▶ **Written problem**: Update the stretch from the line containing "Click the settings" through the line containing "Click the earthquake" by replacing "dropdown arrow" with "dropdown caret" and leaving everything else unchanged. Give only those lines.

>> BEGIN Stored rows

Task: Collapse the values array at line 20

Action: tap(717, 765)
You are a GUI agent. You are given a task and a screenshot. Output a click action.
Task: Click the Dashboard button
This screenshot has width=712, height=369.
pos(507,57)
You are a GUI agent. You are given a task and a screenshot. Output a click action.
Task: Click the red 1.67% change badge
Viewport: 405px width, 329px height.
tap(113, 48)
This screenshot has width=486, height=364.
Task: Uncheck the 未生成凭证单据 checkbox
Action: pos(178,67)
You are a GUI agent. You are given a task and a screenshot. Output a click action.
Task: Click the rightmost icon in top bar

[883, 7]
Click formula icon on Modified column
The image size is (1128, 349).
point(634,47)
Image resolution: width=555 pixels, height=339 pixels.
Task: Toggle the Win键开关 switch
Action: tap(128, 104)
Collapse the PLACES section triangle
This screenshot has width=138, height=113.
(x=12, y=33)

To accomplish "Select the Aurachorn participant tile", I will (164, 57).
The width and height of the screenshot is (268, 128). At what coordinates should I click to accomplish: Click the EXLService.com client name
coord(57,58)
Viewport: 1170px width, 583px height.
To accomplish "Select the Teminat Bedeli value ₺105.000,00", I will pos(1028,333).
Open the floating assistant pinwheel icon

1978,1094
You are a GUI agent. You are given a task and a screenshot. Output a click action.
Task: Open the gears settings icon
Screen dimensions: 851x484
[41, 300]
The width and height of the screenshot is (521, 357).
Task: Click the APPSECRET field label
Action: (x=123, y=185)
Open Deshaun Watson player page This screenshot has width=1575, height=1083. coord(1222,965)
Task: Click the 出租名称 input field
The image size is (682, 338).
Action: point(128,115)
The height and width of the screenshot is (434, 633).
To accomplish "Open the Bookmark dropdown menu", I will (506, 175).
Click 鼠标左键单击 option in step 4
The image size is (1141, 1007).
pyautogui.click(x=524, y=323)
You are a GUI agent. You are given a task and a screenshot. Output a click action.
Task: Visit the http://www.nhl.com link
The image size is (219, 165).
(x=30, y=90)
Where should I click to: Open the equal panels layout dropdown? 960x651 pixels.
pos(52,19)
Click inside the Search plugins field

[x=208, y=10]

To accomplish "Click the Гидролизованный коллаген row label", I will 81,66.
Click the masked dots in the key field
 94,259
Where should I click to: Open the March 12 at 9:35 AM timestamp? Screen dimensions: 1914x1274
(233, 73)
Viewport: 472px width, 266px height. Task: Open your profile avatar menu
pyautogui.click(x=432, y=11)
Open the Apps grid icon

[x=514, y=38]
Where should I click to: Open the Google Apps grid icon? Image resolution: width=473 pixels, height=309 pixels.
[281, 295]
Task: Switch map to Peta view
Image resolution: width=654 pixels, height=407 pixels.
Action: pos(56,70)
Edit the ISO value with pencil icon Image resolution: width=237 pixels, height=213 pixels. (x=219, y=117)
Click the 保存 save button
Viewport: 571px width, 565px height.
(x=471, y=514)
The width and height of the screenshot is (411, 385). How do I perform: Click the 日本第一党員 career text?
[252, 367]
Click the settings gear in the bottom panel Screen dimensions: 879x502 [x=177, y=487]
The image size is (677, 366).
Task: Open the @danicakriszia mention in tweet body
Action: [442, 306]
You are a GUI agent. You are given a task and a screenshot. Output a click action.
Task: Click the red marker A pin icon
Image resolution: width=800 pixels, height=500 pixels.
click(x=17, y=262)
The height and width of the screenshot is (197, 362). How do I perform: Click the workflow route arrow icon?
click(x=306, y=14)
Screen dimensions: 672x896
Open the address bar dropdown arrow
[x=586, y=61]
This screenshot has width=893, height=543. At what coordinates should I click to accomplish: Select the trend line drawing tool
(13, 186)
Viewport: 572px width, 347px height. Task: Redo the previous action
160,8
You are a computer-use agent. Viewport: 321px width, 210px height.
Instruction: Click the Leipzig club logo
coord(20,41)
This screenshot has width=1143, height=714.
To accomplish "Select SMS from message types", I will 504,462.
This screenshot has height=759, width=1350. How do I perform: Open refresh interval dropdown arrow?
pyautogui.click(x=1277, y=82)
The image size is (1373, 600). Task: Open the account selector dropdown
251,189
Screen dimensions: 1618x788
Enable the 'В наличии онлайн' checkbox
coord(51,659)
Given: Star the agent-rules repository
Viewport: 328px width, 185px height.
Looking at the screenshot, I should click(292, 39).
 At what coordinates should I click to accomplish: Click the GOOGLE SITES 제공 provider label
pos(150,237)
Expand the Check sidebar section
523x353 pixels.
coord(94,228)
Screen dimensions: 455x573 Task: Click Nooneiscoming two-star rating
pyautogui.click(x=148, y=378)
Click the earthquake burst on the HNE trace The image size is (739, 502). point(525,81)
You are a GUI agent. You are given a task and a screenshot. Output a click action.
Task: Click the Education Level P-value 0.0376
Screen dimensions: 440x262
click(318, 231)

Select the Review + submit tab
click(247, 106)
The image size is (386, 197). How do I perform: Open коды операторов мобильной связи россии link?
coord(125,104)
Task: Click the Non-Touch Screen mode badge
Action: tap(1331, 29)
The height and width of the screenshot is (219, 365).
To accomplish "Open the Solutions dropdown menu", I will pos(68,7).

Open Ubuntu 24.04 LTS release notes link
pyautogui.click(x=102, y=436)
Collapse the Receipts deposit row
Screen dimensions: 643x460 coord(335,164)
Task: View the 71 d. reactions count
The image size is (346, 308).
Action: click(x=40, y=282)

>> END Stored rows

▶ **Written answer**:
Click the settings gear in the bottom panel Screen dimensions: 879x502 [x=177, y=487]
The image size is (677, 366).
Task: Open the @danicakriszia mention in tweet body
Action: [442, 306]
You are a GUI agent. You are given a task and a screenshot. Output a click action.
Task: Click the red marker A pin icon
Image resolution: width=800 pixels, height=500 pixels.
click(x=17, y=262)
The height and width of the screenshot is (197, 362). How do I perform: Click the workflow route arrow icon?
click(x=306, y=14)
Screen dimensions: 672x896
Open the address bar dropdown caret
[x=586, y=61]
This screenshot has width=893, height=543. At what coordinates should I click to accomplish: Select the trend line drawing tool
(13, 186)
Viewport: 572px width, 347px height. Task: Redo the previous action
160,8
You are a computer-use agent. Viewport: 321px width, 210px height.
Instruction: Click the Leipzig club logo
coord(20,41)
This screenshot has width=1143, height=714.
To accomplish "Select SMS from message types", I will 504,462.
This screenshot has height=759, width=1350. How do I perform: Open refresh interval dropdown caret?
pyautogui.click(x=1277, y=82)
The image size is (1373, 600). Task: Open the account selector dropdown
251,189
Screen dimensions: 1618x788
Enable the 'В наличии онлайн' checkbox
coord(51,659)
Given: Star the agent-rules repository
Viewport: 328px width, 185px height.
Looking at the screenshot, I should click(292, 39).
 At what coordinates should I click to accomplish: Click the GOOGLE SITES 제공 provider label
pos(150,237)
Expand the Check sidebar section
523x353 pixels.
coord(94,228)
Screen dimensions: 455x573 Task: Click Nooneiscoming two-star rating
pyautogui.click(x=148, y=378)
Click the earthquake burst on the HNE trace The image size is (739, 502). point(525,81)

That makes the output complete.